# System Architecture

Below are sections presenting details of the Gateway Provisioners internals and other related items. While
we will attempt to maintain its consistency, the ultimate answers are in the code itself.

## Gateway Provisioners

Gateway provisioner classes derive from the abstract base class
[`KernelProvisionerBase`](https://github.com/jupyter/jupyter_client/blob/adff6b1d4389c885ee7ff4764fc5ffad6fcbe53f/jupyter_client/provisioning/provisioner_base.py#L17) -
which defines abstract methods for managing the kernel process's lifecycle. There are two immediate subclasses of
`KernelProvisionerBase` - [`LocalProvisioner`](https://github.com/jupyter/jupyter_client/blob/adff6b1d4389c885ee7ff4764fc5ffad6fcbe53f/jupyter_client/provisioning/local_provisioner.py#L16)
(provided by `jupyter_client`) and [`RemoteProvisionerBase`](https://github.com/jupyter-server/gateway_provisioners/blob/d400f6f48de61823c596e4f774a42b01b17e6887/gateway_provisioners/remote_provisioner.py#L75) -
the base class of all Gateway Provisioners' provisioners.

`LocalProvisioner` is essentially a pass-through to the current implementation. Kernel specifications that do not contain
a `process_proxy` stanza will use `LocalProvisioner`.

`RemoteProvisionerBase` is an abstract base class representing remote kernel processes.
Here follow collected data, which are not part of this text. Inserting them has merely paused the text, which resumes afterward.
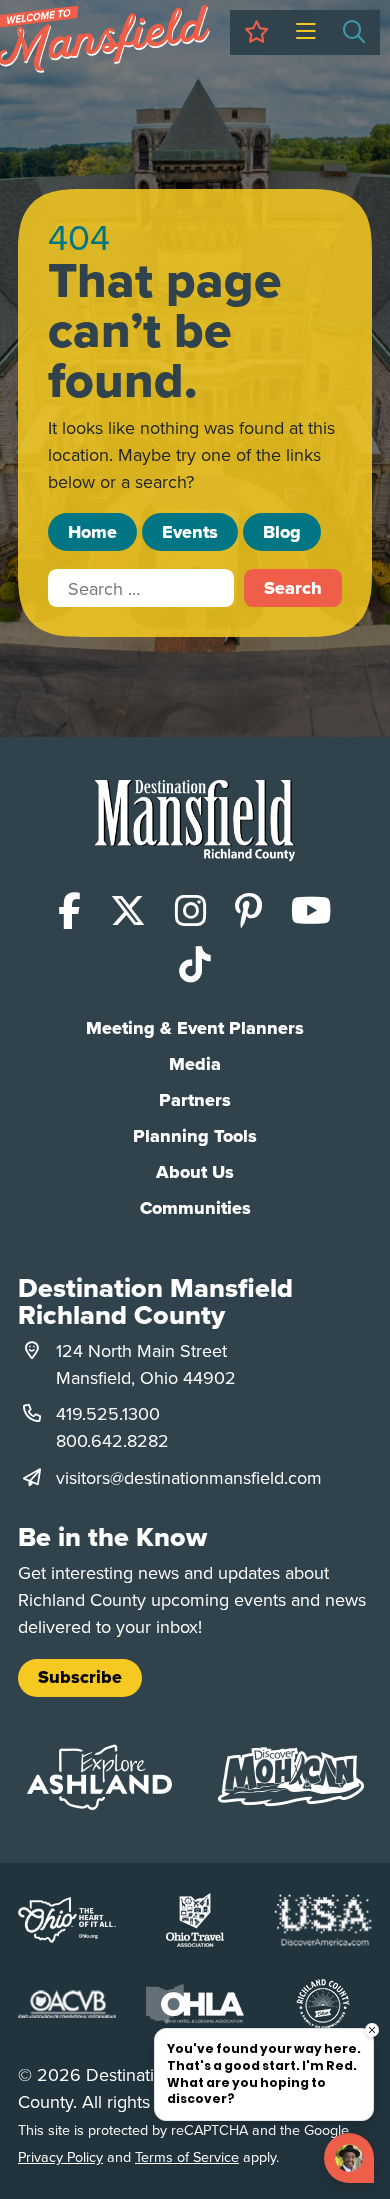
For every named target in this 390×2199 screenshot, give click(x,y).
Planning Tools (195, 1136)
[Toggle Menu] (305, 32)
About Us (195, 1172)
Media (195, 1064)
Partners (195, 1100)
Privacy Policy (60, 2156)
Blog (282, 532)
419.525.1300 (108, 1413)
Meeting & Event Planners (195, 1028)
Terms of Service (187, 2156)
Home (92, 532)
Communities (195, 1208)
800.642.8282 (112, 1440)
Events (190, 532)
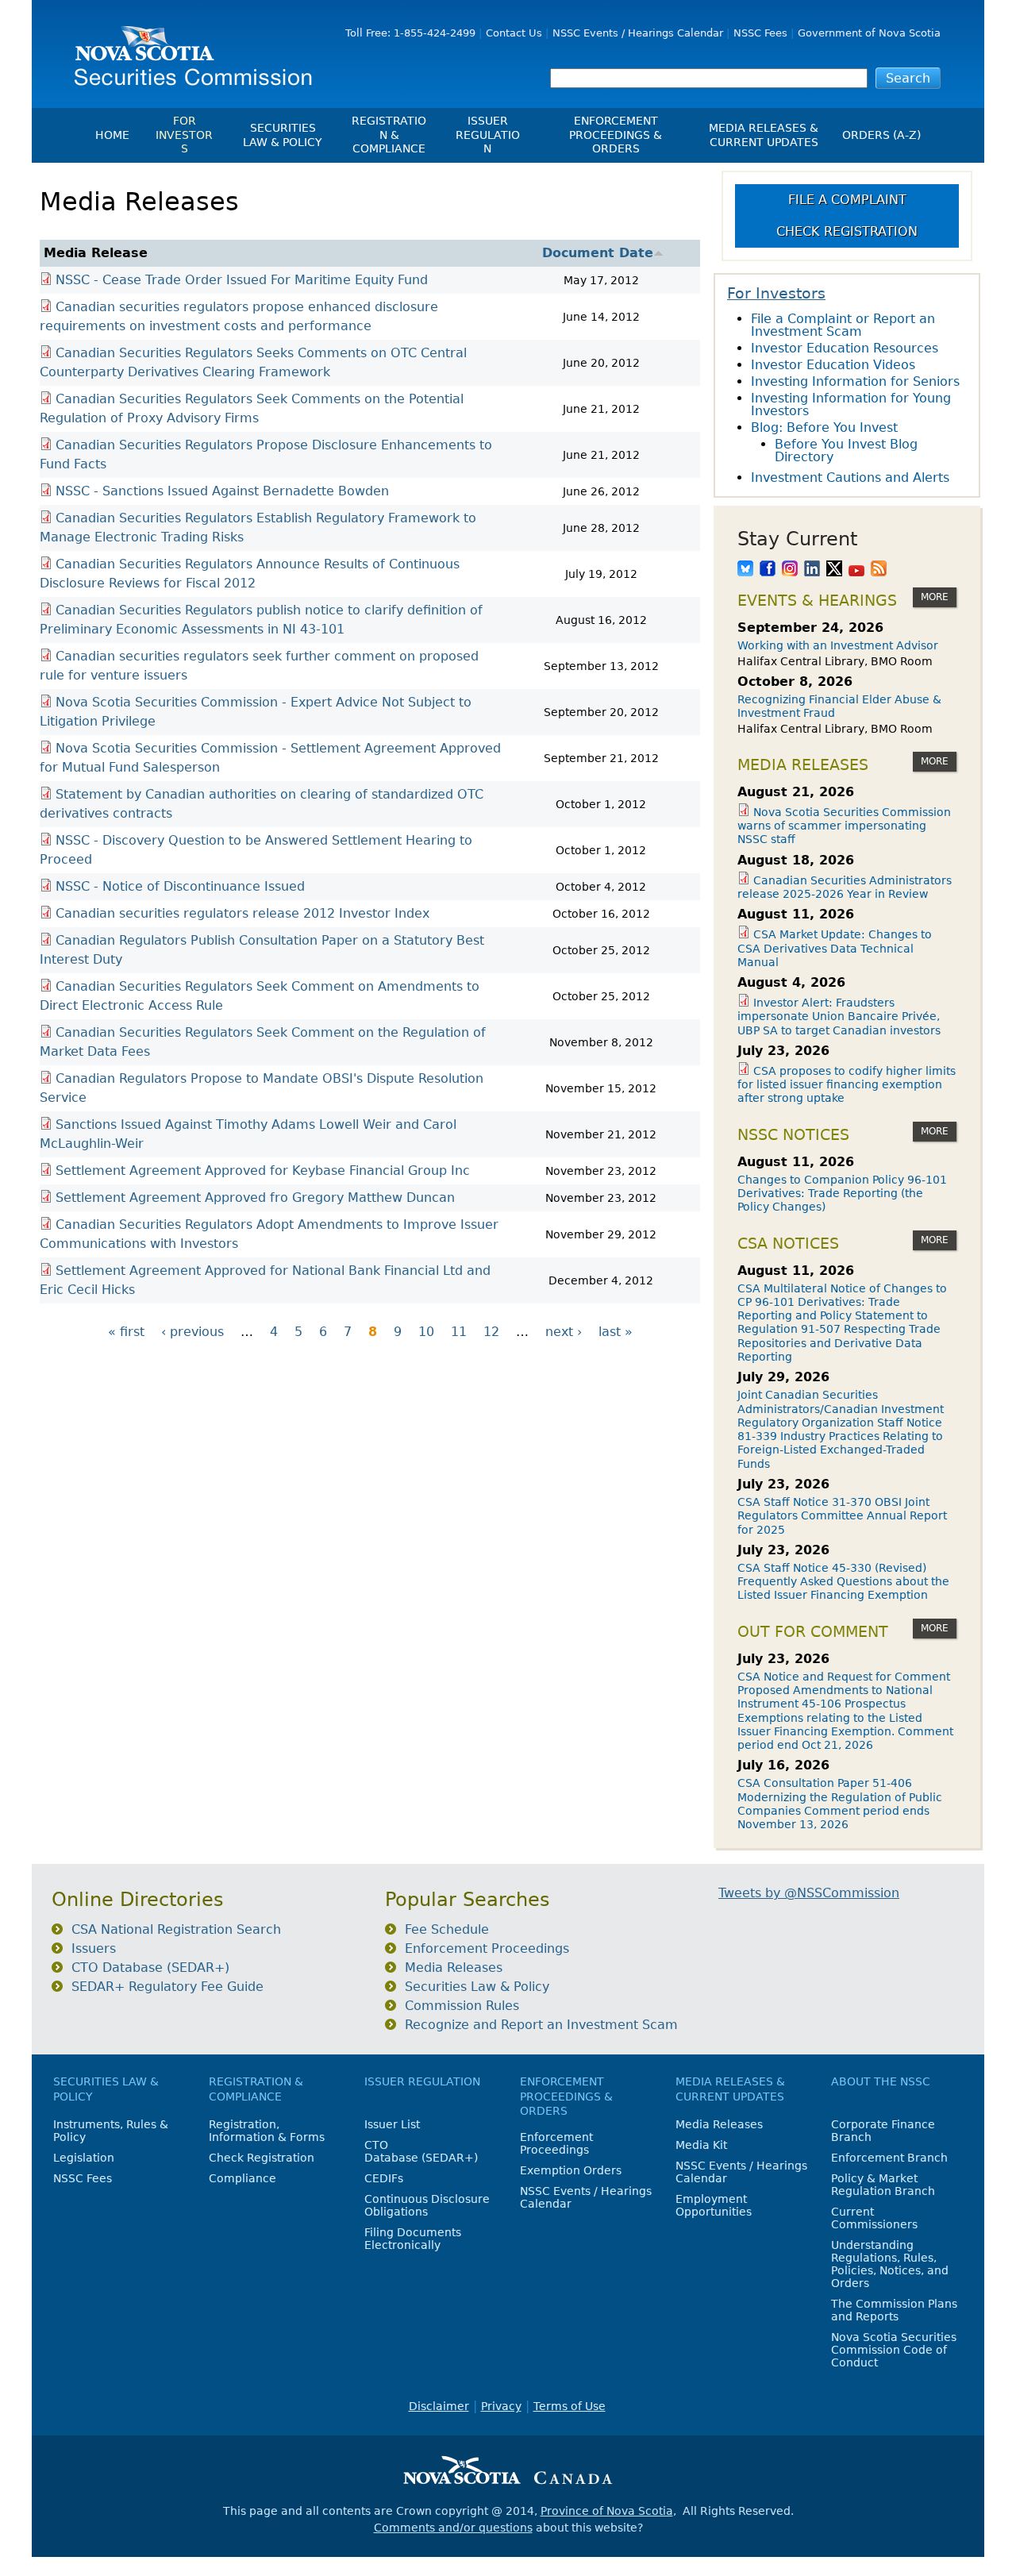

Currently, there are five
built-in subclasses of `RemoteProvisionerBase`:

- [`DistributedProvisioner`](https://github.com/jupyter-server/gateway_provisioners/blob/d400f6f48de61823c596e4f774a42b01b17e6887/gateway_provisioners/distributed.py#L65) -
  largely a proof of concept class, `DistributedProvisioner` is responsible for the launch
  and management of kernels distributed across an explicitly defined set of hosts using ssh. Hosts are determined
  via a round-robin algorithm (that we should make pluggable someday).
- [`YarnProvisioner`](https://github.com/jupyter-server/gateway_provisioners/blob/d400f6f48de61823c596e4f774a42b01b17e6887/gateway_provisioners/yarn.py#L42) -
  is responsible for the discovery and management of kernels hosted as Hadoop YARN applications within a managed cluster.
- [`KubernetesProvisioner`](https://github.com/jupyter-server/gateway_provisioners/blob/d400f6f48de61823c596e4f774a42b01b17e6887/gateway_provisioners/k8s.py#L56) -
  is responsible for the discovery and management of kernels hosted within a Kubernetes cluster.
- [`SparkOperatorProvisioner`](https://github.com/jupyter-server/gateway_provisioners/blob/4c82a803614e8b26803d4a25c18683e3e5f4ec06/gateway_provisioners/spark_operator.py#L8) -
  is responsible for the discovery and management of kernels hosted within a Kubernetes cluster that are provisioned via
  the Custom Resource Definition (CRD) `SparkApplication`.
- [`DockerSwarmProvisioner`](https://github.com/jupyter-server/gateway_provisioners/blob/d400f6f48de61823c596e4f774a42b01b17e6887/gateway_provisioners/docker_swarm.py#L33) -
  is responsible for the discovery and management of kernels hosted within a Docker Swarm cluster.
- [`DockerProvisioner`](https://github.com/jupyter-server/gateway_provisioners/blob/d400f6f48de61823c596e4f774a42b01b17e6887/gateway_provisioners/docker_swarm.py#L159) -
  is responsible for the discovery and management of kernels hosted within Docker configuration.

```{attention}
  Because `DockerProvisioner` kernels will always run local to the corresponding host application instance, these
  provisioners are of limited use from a resource optimization standpoint.
```

You might notice that the last four provisioners do not necessarily control the _launch_ of the kernel. This is
because the native Jupyter framework is utilized such that the script that is invoked by the framework is what
launches the kernel against that particular resource manager. As a result, the _startup time_ actions of these remote
provisioners is dedicated to discovering where the kernel _landed_ within the cluster. _Discovery_ typically consists
of using the resource manager's API to locate the kernel whose "identifier" includes its kernel ID in some fashion.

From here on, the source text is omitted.